Petugas KPPS (kelompok penyelenggara pemungutan suara) menghitung surat suara Pilkada Kota Tangerang yang bergambar Pasangan Arief Rachadiono-Sachrudin dan kolom kosong, Banten, Rabu (27/6/2018). tirto.id/Andrey Gromico
Merugikan Rakyat
Peneliti Perkumpulan untuk Pemilu dan Demokrasi (Perludem), Haykal, menilai pernyataan Jokowi soal fenomena kotak kosong keliru. Mewajarkan dan mengatakan bahwa fenomena kotak kosong hal yang biasa, justru mengindikasikan mundurnya demokrasi.
Padahal, kata Haykal, jelas-jelas kotak kosong bakal mempersempit kedaulatan masyarakat mempunyai variasi cakada-cawakada. Hal itu berimplikasi juga terhadap calon tunggal yang tidak memiliki lawan sepadan karena cuma melawan kolom kosong.
“Walaupun memang kami selalu mengatakan bahwa kolom kosong juga bagian pilihan konstitusional yang memiliki dampak apabila dipilih. Tapi kan tujuan adanya pilkada agar masyarakat bisa memilih,” kata Haykal kepada reporter Tirto.
Haykal menilai, calon tunggal lahir dari konsolidasi parpol mempersempit ruang demokrasi di tingkat daerah. Mereka memanfaatkan sistem saat ini yang menghendaki pilkada dengan calon tunggal melawan kotak kosong.

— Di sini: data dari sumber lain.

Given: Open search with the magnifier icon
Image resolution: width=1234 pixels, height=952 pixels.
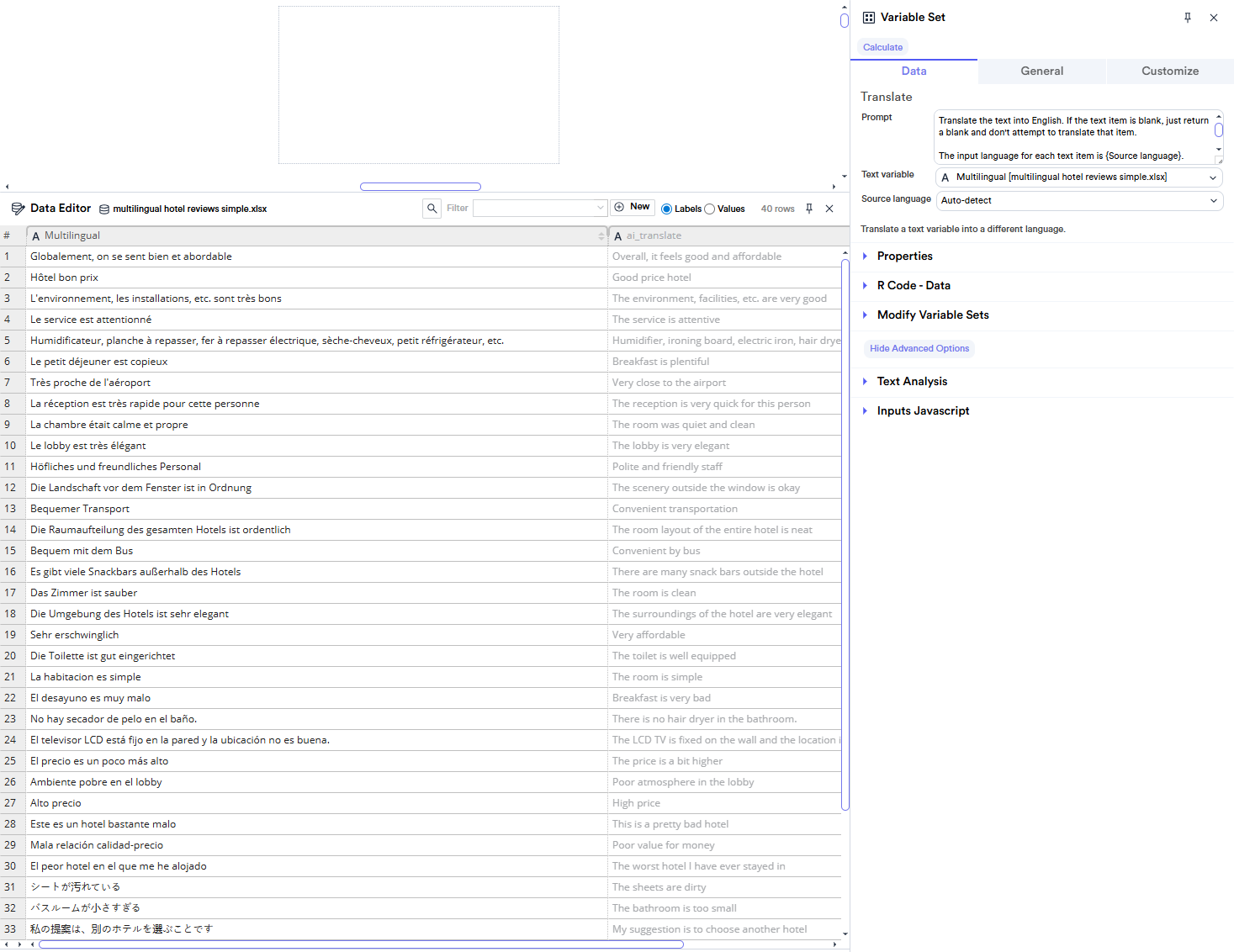Looking at the screenshot, I should point(432,208).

Kotak kosong diduga besar hasil desain dari pihak yang tak menghendaki persaingan sehat di pilkada. Artinya, kata Haykal, terjadi kompromi parpol-parpol untuk menghadirkan situasi kotak kosong.

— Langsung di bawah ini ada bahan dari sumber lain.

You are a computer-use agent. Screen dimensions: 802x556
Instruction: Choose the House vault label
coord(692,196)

“Dan itu pasti by design tidak mungkin tidak by design. Karena naturalnya pesta demokrasi di pemilu atau pilkada ya diikuti lebih dari satu calon atau lebih dari satu peserta,” terang Haykal.
Rakyat bakal dirugikan dengan calon tunggal di pilkada. Fenomena ini juga rentan membuat partisi pemilih mengalami erosi karena terbatasnya pilihan.
“Saya dan Perludem tetap menyuarakan bila masyarakat tidak setuju dengan visi-misi dan gagasan dari calon tunggal di daerahnya, maka masyarakat dianjurkan tetap datang ke TPS memilih kotak kosong ketimbang suaranya tidak dihitung,” ucap Haykal.
Sementara itu, Peneliti Bidang Politik dari The Indonesian Institute (TII), Felia Primaresti, menilai hasil pilkada yang melibatkan kotak kosong dapat menimbulkan pertanyaan tentang legitimasi cakada terpilih. Jika banyak yang mencoblos kotak kosong, meski calon tunggal terpilih, legitimasi moralnya mampu dipertanyakan orang banyak.
“Dengan tidak adanya alternatif cakada lain, pilihan pemilih pun jelas jadi terbatas. Model checks and balances pun juga harus dipertimbangkan karena cakada tunggal akan merasa ‘di atas angin’ dan memiliki legitimasi,” kata Felia kepada reporter Tirto.
Felia memandang, legitimasi kepemimpinan yang loyo menyebabkan hubungan pemimpin daerah dan rakyat menjadi lemah. Sebab ada kesan bahwa pemimpin tersebut tidak terpilih secara kompetitif atau melalui proses inklusif.
Lebih jauh lagi, calon tunggal memperburuk ketidakpercayaan masyarakat terhadap institusi politik dan pemilu. Imbasnya, kualitas demokrasi di tingkat lokal akan semakin tergerus.
Kotak kosong sering terjadi bukan dari hasil proses demokrasi yang spontan dan alamiah. Fenomena ini lebih sering muncul akibat dampak struktur dan tatanan, serta kesepakatan politik yang dirancang melindungi kepentingan elite tertentu.
“Atau karena calon yang sudah dipersiapkan sejak awal, serta menjaga dominasi kelompok mereka sejak awal. Padahal, harus diingat bahwa demokrasi bukan soal tekanan mayoritas dan harus kembali ke marwahnya, yaitu dari, oleh, dan untuk rakyat,” tegas Felia.